“None of them are easy.”
Making money in Global Macro markets hasn’t been easy for the last 6 months. It hasn’t been easy for the last 6 years either. I doubt the next 6 weeks will be any different. None of this is easy.
Justin Rose turned pro in 1998 and won his first Major Championship golf tournament yesterday. Rose is still only 32 years old but he is a veteran of the game. He is a South African born Brit who lives in the US. He is highly respected by his peers. He is a grinder.
Usually it takes a while, but eventually most grinders in both this business and in life find a way to win. Progressively building a repeatable process that you can evolve is the key. There are no easy wins. You have to keep learning.
Back to the Global Macro Grind …
Getting out of the way on the long side of both the US Dollar and the US stock market last week was another win for us. Today, with the Dollar and US Equity Futures up, we’ll probably get tagged with a loss.
But what is it that we do when we have a bad day? Do we fold on the process or do we embrace its challenges. Justin Rose was the 1st British player to win the US Open since Tony Jacklin (1970), and he won by shooting over par. Winning is always a challenge.
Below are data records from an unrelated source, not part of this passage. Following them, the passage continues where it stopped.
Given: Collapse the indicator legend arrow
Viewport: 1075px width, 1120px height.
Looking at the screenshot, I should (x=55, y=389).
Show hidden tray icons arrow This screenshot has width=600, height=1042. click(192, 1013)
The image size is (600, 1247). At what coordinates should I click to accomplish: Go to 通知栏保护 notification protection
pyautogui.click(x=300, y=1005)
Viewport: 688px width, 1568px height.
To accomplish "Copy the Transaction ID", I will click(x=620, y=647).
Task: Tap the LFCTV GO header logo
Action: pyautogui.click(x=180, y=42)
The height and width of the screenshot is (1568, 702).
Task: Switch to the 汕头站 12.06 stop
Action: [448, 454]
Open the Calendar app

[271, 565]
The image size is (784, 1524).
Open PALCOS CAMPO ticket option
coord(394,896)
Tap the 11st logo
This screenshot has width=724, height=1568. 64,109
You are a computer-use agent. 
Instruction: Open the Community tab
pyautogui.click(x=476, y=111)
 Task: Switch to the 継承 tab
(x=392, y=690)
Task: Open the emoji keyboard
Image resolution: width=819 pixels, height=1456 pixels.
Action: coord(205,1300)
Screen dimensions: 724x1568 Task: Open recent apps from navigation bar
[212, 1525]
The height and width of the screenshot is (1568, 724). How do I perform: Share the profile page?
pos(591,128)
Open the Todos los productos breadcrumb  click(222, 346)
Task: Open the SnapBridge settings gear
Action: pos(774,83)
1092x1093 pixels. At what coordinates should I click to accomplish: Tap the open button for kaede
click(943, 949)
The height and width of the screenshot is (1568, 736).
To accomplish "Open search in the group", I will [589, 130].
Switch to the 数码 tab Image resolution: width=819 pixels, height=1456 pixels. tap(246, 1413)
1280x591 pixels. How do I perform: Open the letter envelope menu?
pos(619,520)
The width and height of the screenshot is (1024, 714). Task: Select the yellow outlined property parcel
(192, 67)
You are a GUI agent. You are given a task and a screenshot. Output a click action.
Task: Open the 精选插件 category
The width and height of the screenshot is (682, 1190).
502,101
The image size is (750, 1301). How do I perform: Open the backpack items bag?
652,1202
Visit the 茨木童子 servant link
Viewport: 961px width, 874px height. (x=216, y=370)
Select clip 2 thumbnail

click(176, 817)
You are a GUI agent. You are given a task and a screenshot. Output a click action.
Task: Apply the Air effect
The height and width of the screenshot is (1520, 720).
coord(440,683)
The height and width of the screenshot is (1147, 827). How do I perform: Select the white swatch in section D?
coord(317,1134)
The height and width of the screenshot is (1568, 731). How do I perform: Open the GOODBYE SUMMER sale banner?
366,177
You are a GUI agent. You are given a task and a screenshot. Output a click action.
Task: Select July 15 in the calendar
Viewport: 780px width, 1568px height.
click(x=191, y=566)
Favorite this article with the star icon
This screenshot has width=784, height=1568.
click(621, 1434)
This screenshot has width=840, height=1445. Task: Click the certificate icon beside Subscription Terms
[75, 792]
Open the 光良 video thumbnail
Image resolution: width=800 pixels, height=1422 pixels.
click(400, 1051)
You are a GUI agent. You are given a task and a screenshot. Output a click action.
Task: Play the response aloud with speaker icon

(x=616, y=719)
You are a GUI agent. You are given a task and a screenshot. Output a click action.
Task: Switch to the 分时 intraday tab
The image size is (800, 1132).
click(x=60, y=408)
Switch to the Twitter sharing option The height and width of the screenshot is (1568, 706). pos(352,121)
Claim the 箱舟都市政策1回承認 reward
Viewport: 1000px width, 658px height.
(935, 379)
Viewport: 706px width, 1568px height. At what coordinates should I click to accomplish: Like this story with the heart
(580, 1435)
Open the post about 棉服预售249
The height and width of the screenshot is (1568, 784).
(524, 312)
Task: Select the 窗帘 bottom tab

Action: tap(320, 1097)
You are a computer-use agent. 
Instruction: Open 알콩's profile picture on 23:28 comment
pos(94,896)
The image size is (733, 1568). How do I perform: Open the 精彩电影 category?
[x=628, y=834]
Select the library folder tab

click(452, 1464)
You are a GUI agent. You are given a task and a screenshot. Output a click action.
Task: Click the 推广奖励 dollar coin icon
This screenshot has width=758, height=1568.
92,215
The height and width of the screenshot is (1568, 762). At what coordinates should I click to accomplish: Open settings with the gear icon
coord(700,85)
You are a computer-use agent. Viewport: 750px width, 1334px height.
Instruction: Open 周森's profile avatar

One day obviously doesn’t a TRADE never mind a TREND make – so today will be a critical one to test if it ultimately refutes or confirms what’s been developing out there in Global Macro for the last few weeks. This is all relatively new (and bearish for US stocks):
- US Dollar Index snapping $81.21 TREND support
- USD/YEN breakdown below 96.31 TREND support
- US Equity Volatility (VIX) breakout above immediate-term TRADE support of 14.52
Not unlike the greens at Marion Golf Club in northwest Philadelphia, there are plenty of elements striking down on us all at the same time out here. Whether it’s overnight buy-and-hope from Japan or gusts of wind slowing Chinese growth (Singapore Exports -4.6% y/y for May), it’s all out there. There’s No Easy Money.
At the same time as Down Dollar drove Up Oil (bearish for consumption) last week, we have a Syrian conflict to consider. We also have The Bernank’s almighty central planning to deal with this week. The latter scares me more than the former. Bernanke can, at any time, directly confiscate my ball and #StrongDollar theme. The dudes in Syria would at least need some lightning to get me off the course.
So what will our anti-free-market overlord say? Or better yet, what will he do? Will he say he will taper the green? Or will he allude to his Caddy Shack style gopher “communication tools” that can appear and disappear with a whisper of a Washington “consultant”?
Who knows (some in the aristocracy of connections actually do), but into Ben’s decision, here’s the bond market’s setup:
- US Treasury Yields (10yr) have bullish immediate-term TRADE support at 2.06%
- US Treasury Yields (10yr) have bullish intermediate-term TREND support at 1.83%
- Immediate and intermediate-term resistance for the 10yr are 2.27% and 2.41%, respectively
In other words, after another outstanding US weekly Jobless Claims report and US Retail Sales #GrowthAccelerating last week, economic gravity is pushing bond yields higher and Bernanke thinks he has to try to “smooth” that.
But how does a man bend and smooth gravity? And what would it mean, God forbid, if he just stopped with the nonsense of it all and just got out of the way? We are half a decade past the pin on an economic crisis that will only re-appear without tapering.
If he pushes out the tapering – he’s going to push down the Dollar. If he pushes down the Dollar, he is going to press oil and commodity prices higher. If commodities re-flate, real (inflation adjusted) US Consumption growth is going to stop accelerating.
But you already know that …
#StrongDollar is the path of least resistance to a sustained US economic growth recovery. And it’s getting less easy for Bernanke to spin the ball away from gravity’s hole using his anti-dog-eat-dogmatic government driver.
Our immediate-term Risk Ranges for Gold, Oil, US Dollar, USD/YEN, UST 10yr Yield, VIX, and the SP500 are now $1, $105.84-108.66, $80.09-81.21, 93.56-96.31, 2.06-2.27%, 14.52-18.67, and 1, respectively.